--- Listed records Enclosed Below ---
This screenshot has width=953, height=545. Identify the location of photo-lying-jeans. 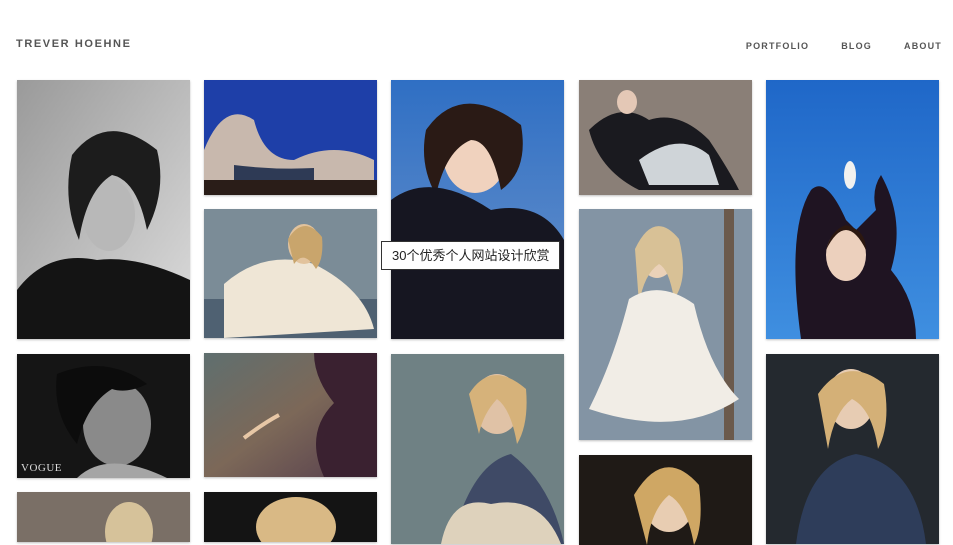
(666, 138).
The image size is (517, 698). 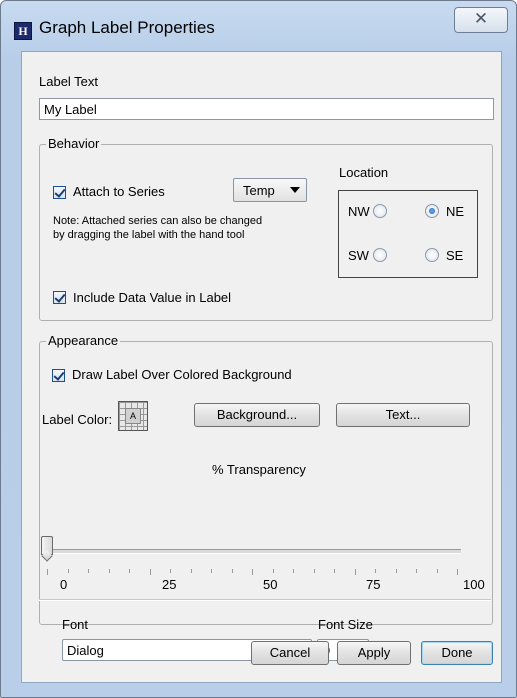 What do you see at coordinates (270, 584) in the screenshot?
I see `tick-label-50: 50` at bounding box center [270, 584].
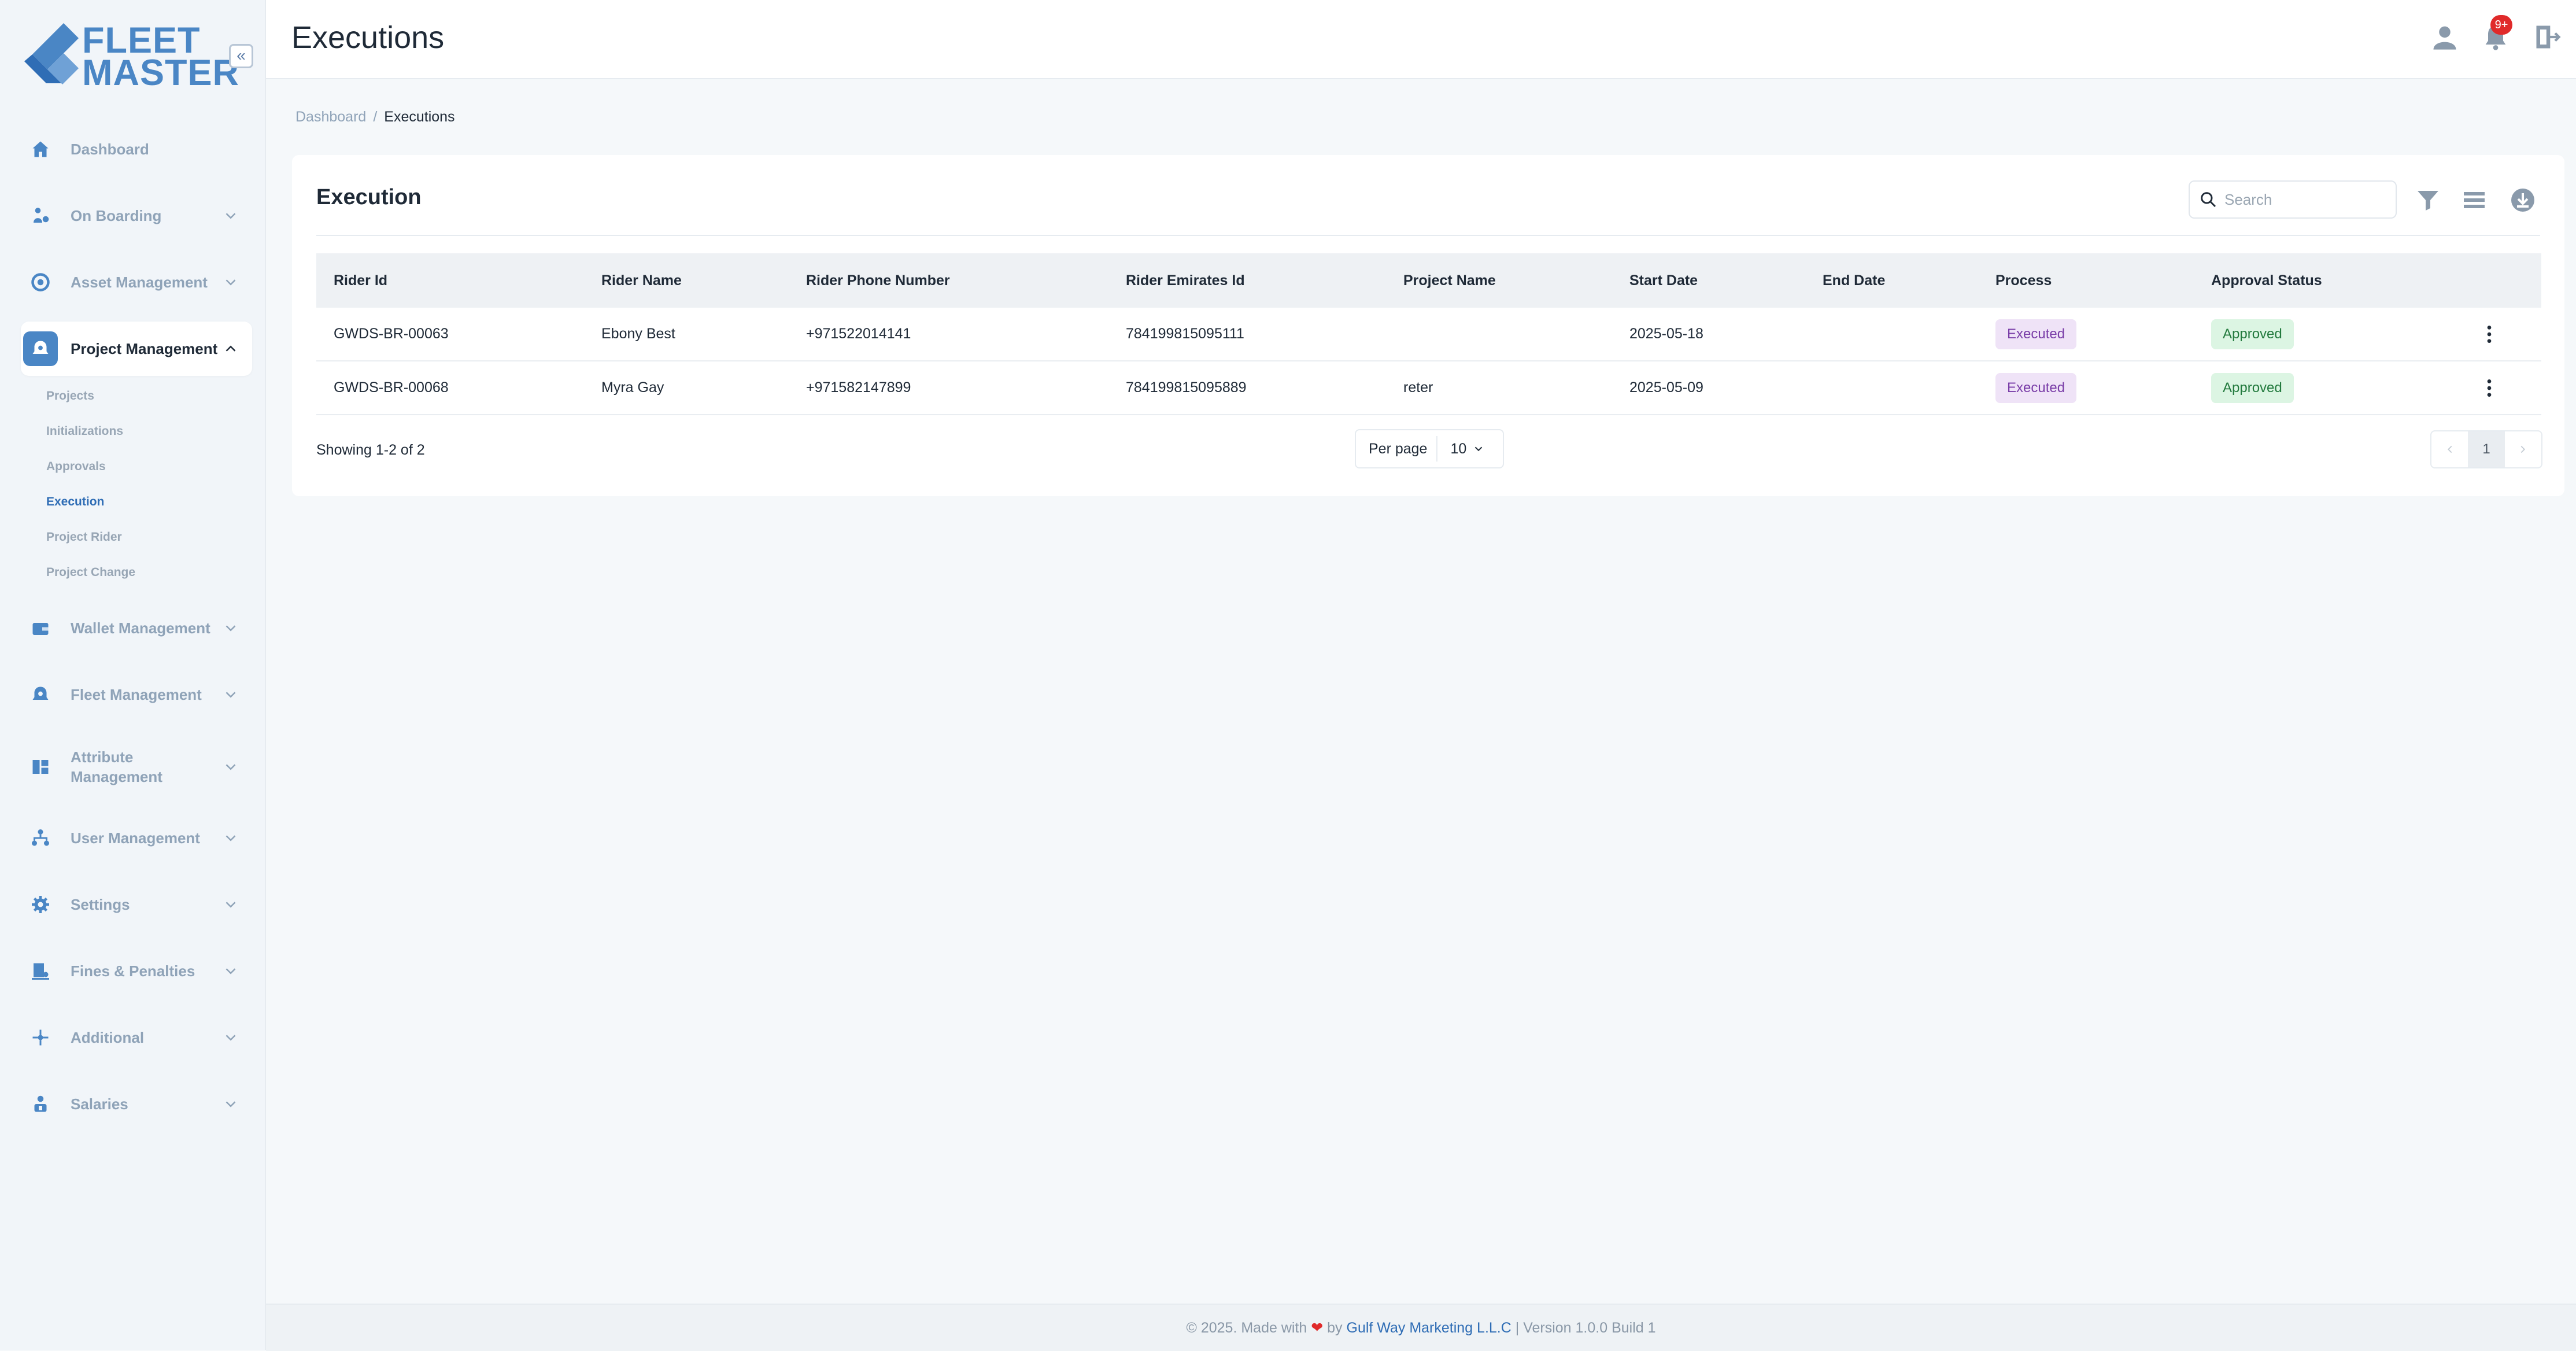 The height and width of the screenshot is (1351, 2576). Describe the element at coordinates (1247, 334) in the screenshot. I see `emirates-id-cell: 784199815095111` at that location.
--- End of Enclosed Listed records ---
**Exercise:** Copy the listing above word for word, from its very beginning down to the line containing "(666, 138).", including that line. Leave the pictures out.

**Answer to the exercise:**
This screenshot has width=953, height=545. Identify the location of photo-lying-jeans. 
(666, 138).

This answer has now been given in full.